> Task:
Any picture in the listing is left out of the copy; all else is duplicated exactly.

> Extracted entries:
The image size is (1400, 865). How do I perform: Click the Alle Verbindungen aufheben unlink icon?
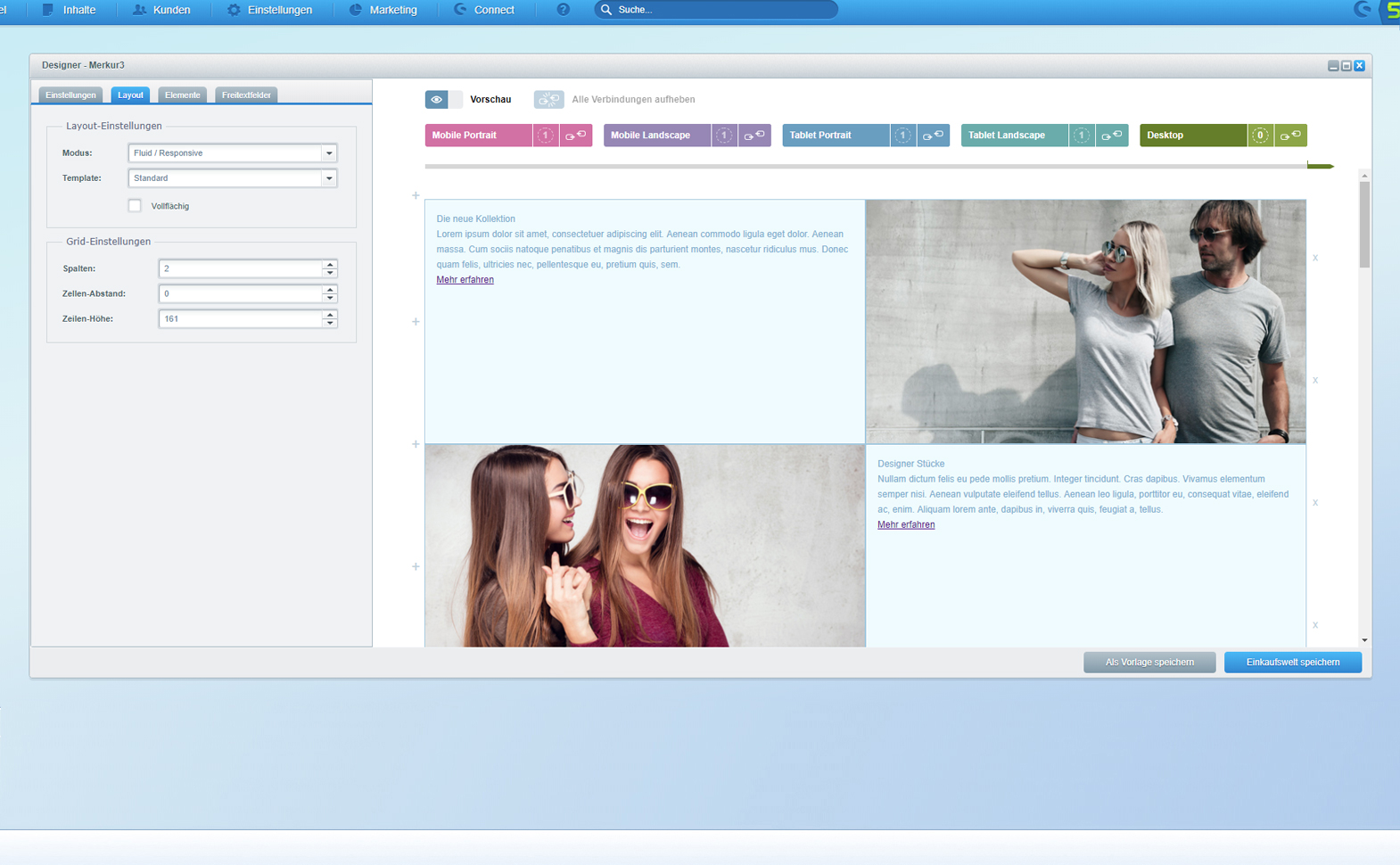click(548, 100)

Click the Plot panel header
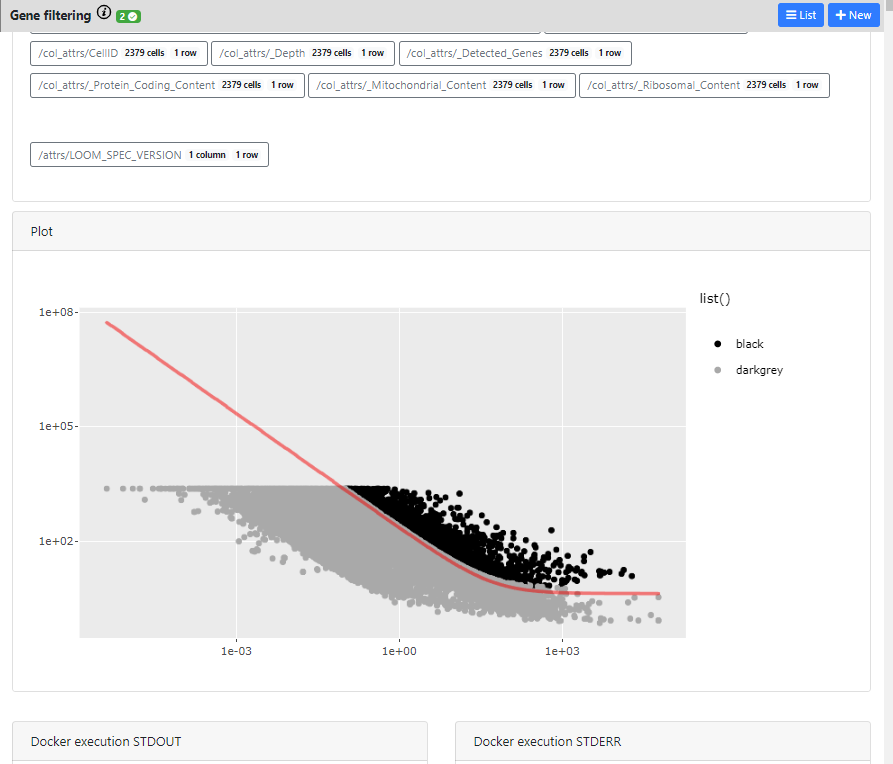click(441, 231)
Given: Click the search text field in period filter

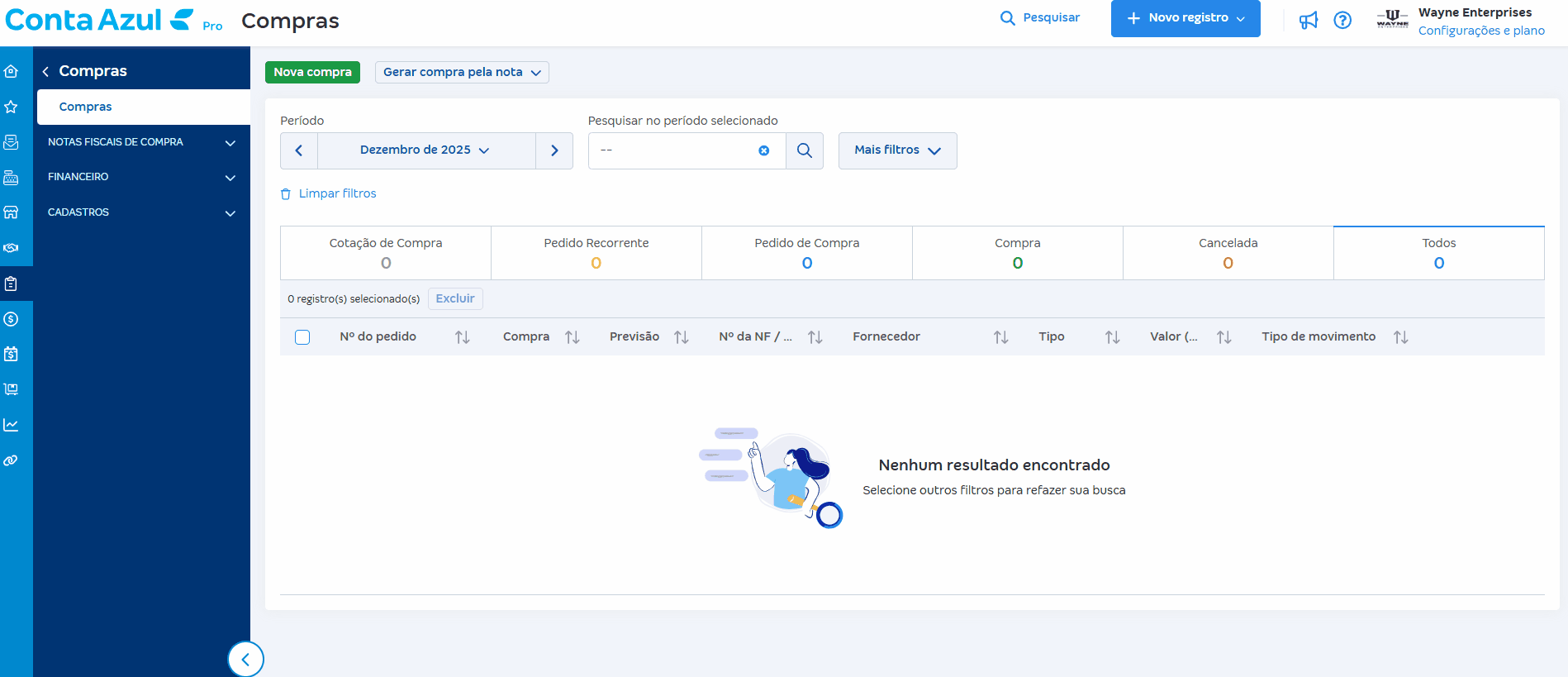Looking at the screenshot, I should pos(673,150).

> Finished task:
The image size is (1400, 865). How do I perform: Click the Alle Verbindungen aufheben unlink icon?
click(548, 100)

Click the Plot panel header
click(441, 231)
Given: Click the search text field in period filter

Looking at the screenshot, I should pos(673,150).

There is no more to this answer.